In the answer, each line of the listing should appear again unchanged.

┄┄┄┄┄┄┄┄┄┄

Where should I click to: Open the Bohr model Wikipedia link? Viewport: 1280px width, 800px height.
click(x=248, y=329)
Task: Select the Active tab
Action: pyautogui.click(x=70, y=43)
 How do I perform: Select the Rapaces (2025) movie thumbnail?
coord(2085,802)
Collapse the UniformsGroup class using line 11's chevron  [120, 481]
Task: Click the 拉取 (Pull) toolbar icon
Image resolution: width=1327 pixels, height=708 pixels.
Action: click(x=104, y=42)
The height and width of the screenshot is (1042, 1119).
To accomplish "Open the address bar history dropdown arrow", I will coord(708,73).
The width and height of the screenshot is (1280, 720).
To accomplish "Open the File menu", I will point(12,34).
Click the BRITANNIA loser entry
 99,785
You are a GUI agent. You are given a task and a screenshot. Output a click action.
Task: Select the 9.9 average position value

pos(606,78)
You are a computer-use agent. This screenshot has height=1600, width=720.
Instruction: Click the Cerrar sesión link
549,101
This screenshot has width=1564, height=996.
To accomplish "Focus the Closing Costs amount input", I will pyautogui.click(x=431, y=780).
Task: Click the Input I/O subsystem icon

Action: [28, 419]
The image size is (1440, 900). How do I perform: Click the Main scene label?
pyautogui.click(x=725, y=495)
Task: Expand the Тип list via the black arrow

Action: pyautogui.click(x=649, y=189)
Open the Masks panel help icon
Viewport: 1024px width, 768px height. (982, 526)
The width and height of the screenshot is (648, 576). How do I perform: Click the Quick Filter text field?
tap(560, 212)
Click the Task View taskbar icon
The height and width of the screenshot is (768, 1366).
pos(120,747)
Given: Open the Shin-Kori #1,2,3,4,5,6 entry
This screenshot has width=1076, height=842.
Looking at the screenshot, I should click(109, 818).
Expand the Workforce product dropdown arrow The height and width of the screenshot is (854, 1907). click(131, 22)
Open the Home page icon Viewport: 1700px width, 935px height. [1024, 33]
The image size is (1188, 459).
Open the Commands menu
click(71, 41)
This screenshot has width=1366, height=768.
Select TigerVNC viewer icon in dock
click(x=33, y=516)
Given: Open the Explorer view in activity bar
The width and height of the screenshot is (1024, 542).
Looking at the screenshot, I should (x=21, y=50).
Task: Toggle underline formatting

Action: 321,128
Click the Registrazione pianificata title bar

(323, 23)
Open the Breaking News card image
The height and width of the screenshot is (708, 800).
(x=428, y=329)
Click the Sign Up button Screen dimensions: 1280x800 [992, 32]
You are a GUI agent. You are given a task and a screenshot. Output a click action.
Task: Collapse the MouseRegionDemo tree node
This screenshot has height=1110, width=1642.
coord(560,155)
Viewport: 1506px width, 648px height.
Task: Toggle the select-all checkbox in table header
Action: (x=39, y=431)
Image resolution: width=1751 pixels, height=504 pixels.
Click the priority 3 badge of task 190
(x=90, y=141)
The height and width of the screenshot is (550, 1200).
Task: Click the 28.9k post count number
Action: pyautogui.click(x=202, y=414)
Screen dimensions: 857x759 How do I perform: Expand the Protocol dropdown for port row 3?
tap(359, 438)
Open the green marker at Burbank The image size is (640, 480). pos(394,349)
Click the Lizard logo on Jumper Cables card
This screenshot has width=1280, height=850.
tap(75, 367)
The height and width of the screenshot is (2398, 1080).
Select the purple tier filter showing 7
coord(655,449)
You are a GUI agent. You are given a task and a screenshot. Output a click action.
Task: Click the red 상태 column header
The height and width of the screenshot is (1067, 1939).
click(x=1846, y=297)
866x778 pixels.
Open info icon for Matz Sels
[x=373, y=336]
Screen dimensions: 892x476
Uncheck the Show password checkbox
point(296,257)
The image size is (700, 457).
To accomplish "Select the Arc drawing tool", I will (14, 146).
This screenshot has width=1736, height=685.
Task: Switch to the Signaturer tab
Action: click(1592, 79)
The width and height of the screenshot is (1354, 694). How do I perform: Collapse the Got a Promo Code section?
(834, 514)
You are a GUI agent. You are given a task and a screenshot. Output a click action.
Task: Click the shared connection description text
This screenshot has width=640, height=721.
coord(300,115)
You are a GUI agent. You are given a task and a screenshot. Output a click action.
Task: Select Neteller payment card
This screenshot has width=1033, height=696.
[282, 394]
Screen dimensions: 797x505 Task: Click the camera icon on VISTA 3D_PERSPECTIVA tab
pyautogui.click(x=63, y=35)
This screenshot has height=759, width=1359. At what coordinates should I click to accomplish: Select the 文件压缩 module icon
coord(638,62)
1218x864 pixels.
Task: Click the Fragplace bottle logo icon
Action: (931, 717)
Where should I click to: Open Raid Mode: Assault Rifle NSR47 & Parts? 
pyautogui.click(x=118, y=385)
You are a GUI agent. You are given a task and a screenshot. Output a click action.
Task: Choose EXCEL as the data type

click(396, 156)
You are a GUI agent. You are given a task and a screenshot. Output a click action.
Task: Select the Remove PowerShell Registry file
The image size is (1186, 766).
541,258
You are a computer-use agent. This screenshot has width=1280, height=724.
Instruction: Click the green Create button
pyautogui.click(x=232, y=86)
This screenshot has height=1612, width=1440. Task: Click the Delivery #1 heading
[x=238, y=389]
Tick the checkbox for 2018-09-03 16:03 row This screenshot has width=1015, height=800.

┄┄┄┄┄┄┄┄┄┄

### Task response
Where should I click to: Open the Bohr model Wikipedia link? Viewport: 1280px width, 800px height.
click(x=248, y=329)
Task: Select the Active tab
Action: pyautogui.click(x=70, y=43)
 How do I perform: Select the Rapaces (2025) movie thumbnail?
coord(2085,802)
Collapse the UniformsGroup class using line 11's chevron  [120, 481]
Task: Click the 拉取 (Pull) toolbar icon
Image resolution: width=1327 pixels, height=708 pixels.
Action: click(x=104, y=42)
The height and width of the screenshot is (1042, 1119).
To accomplish "Open the address bar history dropdown arrow", I will coord(708,73).
The width and height of the screenshot is (1280, 720).
To accomplish "Open the File menu", I will point(12,34).
Click the BRITANNIA loser entry
 99,785
You are a GUI agent. You are given a task and a screenshot. Output a click action.
Task: Select the 9.9 average position value

pos(606,78)
You are a computer-use agent. This screenshot has height=1600, width=720.
Instruction: Click the Cerrar sesión link
549,101
This screenshot has width=1564, height=996.
To accomplish "Focus the Closing Costs amount input", I will pyautogui.click(x=431, y=780).
Task: Click the Input I/O subsystem icon

Action: [28, 419]
The image size is (1440, 900). How do I perform: Click the Main scene label?
pyautogui.click(x=725, y=495)
Task: Expand the Тип list via the black arrow

Action: pyautogui.click(x=649, y=189)
Open the Masks panel help icon
Viewport: 1024px width, 768px height. (982, 526)
The width and height of the screenshot is (648, 576). How do I perform: Click the Quick Filter text field?
tap(560, 212)
Click the Task View taskbar icon
The height and width of the screenshot is (768, 1366).
pos(120,747)
Given: Open the Shin-Kori #1,2,3,4,5,6 entry
This screenshot has width=1076, height=842.
Looking at the screenshot, I should click(109, 818).
Expand the Workforce product dropdown arrow The height and width of the screenshot is (854, 1907). click(131, 22)
Open the Home page icon Viewport: 1700px width, 935px height. [1024, 33]
The image size is (1188, 459).
Open the Commands menu
click(71, 41)
This screenshot has width=1366, height=768.
Select TigerVNC viewer icon in dock
click(x=33, y=516)
Given: Open the Explorer view in activity bar
The width and height of the screenshot is (1024, 542).
Looking at the screenshot, I should (x=21, y=50).
Task: Toggle underline formatting

Action: 321,128
Click the Registrazione pianificata title bar

(323, 23)
Open the Breaking News card image
The height and width of the screenshot is (708, 800).
(x=428, y=329)
Click the Sign Up button Screen dimensions: 1280x800 [992, 32]
You are a GUI agent. You are given a task and a screenshot. Output a click action.
Task: Collapse the MouseRegionDemo tree node
This screenshot has height=1110, width=1642.
coord(560,155)
Viewport: 1506px width, 648px height.
Task: Toggle the select-all checkbox in table header
Action: (x=39, y=431)
Image resolution: width=1751 pixels, height=504 pixels.
Click the priority 3 badge of task 190
(x=90, y=141)
The height and width of the screenshot is (550, 1200).
Task: Click the 28.9k post count number
Action: pyautogui.click(x=202, y=414)
Screen dimensions: 857x759 How do I perform: Expand the Protocol dropdown for port row 3?
tap(359, 438)
Open the green marker at Burbank The image size is (640, 480). pos(394,349)
Click the Lizard logo on Jumper Cables card
This screenshot has width=1280, height=850.
tap(75, 367)
The height and width of the screenshot is (2398, 1080).
Select the purple tier filter showing 7
coord(655,449)
You are a GUI agent. You are given a task and a screenshot. Output a click action.
Task: Click the red 상태 column header
The height and width of the screenshot is (1067, 1939).
click(x=1846, y=297)
866x778 pixels.
Open info icon for Matz Sels
[x=373, y=336]
Screen dimensions: 892x476
Uncheck the Show password checkbox
point(296,257)
The image size is (700, 457).
To accomplish "Select the Arc drawing tool", I will (14, 146).
This screenshot has width=1736, height=685.
Task: Switch to the Signaturer tab
Action: click(1592, 79)
The width and height of the screenshot is (1354, 694). How do I perform: Collapse the Got a Promo Code section?
(834, 514)
You are a GUI agent. You are given a task and a screenshot. Output a click action.
Task: Click the shared connection description text
This screenshot has width=640, height=721.
coord(300,115)
You are a GUI agent. You are given a task and a screenshot. Output a click action.
Task: Select Neteller payment card
This screenshot has width=1033, height=696.
[282, 394]
Screen dimensions: 797x505 Task: Click the camera icon on VISTA 3D_PERSPECTIVA tab
pyautogui.click(x=63, y=35)
This screenshot has height=759, width=1359. At what coordinates should I click to accomplish: Select the 文件压缩 module icon
coord(638,62)
1218x864 pixels.
Task: Click the Fragplace bottle logo icon
Action: (931, 717)
Where should I click to: Open Raid Mode: Assault Rifle NSR47 & Parts? 
pyautogui.click(x=118, y=385)
You are a GUI agent. You are given a task and a screenshot. Output a click action.
Task: Choose EXCEL as the data type

click(396, 156)
You are a GUI agent. You are given a task and a screenshot. Output a click action.
Task: Select the Remove PowerShell Registry file
The image size is (1186, 766).
541,258
You are a computer-use agent. This screenshot has width=1280, height=724.
Instruction: Click the green Create button
pyautogui.click(x=232, y=86)
This screenshot has height=1612, width=1440. Task: Click the Delivery #1 heading
[x=238, y=389]
Tick the checkbox for 2018-09-03 16:03 row This screenshot has width=1015, height=800.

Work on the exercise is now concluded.